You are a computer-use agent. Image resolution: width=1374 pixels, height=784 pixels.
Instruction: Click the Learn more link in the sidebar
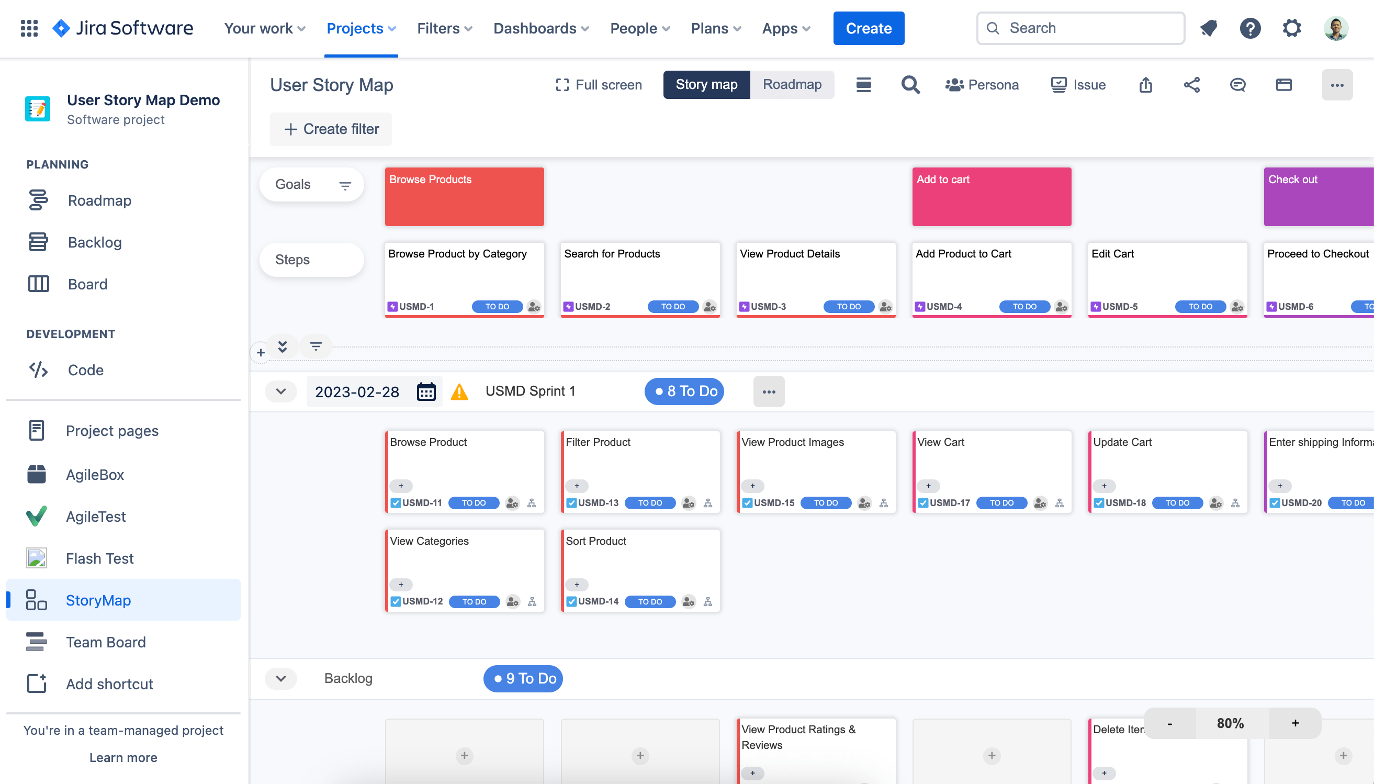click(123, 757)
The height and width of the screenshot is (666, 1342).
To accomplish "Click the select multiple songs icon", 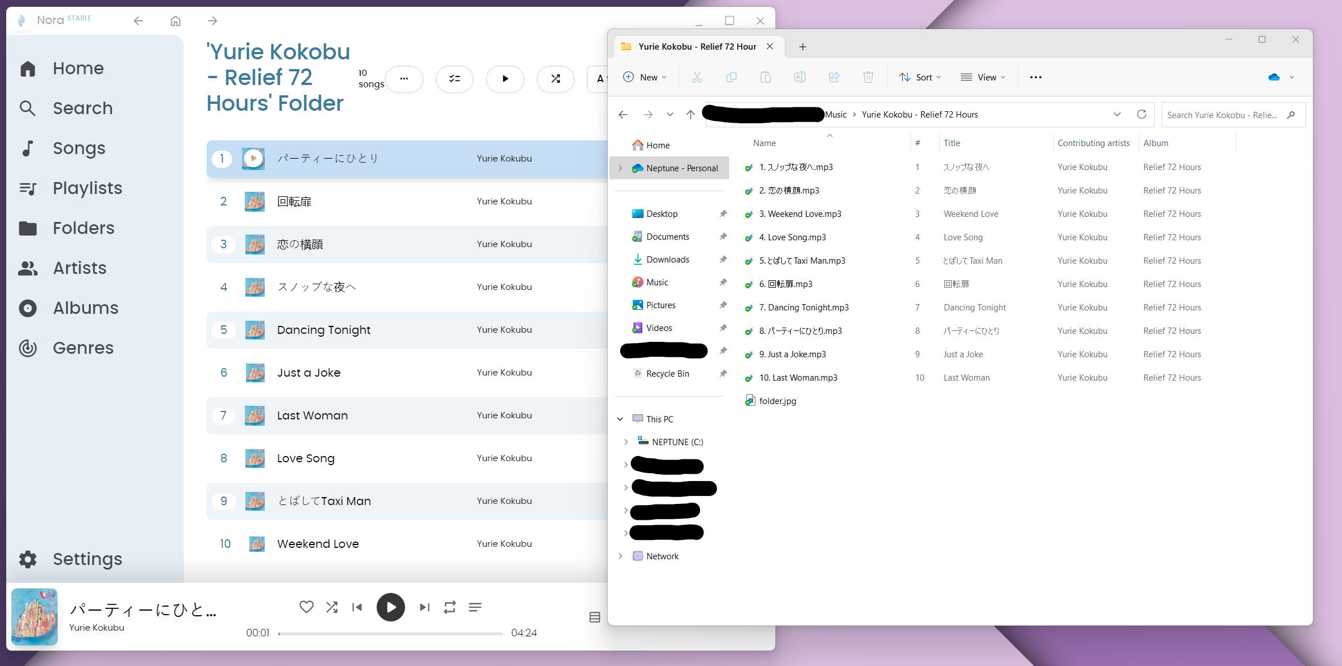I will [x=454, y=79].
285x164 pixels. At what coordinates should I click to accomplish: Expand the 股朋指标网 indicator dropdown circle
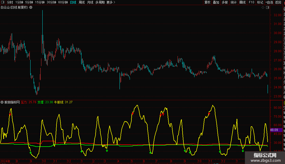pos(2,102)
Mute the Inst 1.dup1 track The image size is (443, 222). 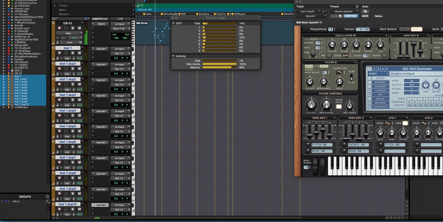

Exercise details
Please update the entries from the line with "285x164 pixels. At" through the end of the entries, replacing "dropdown circle" with "dropdown arrow" and leaving everything else unchanged. Give back only those lines, without the pictures.

Response to this exercise
285x164 pixels. At what coordinates should I click to accomplish: Expand the 股朋指标网 indicator dropdown arrow
pos(2,102)
Mute the Inst 1.dup1 track The image size is (443, 222). 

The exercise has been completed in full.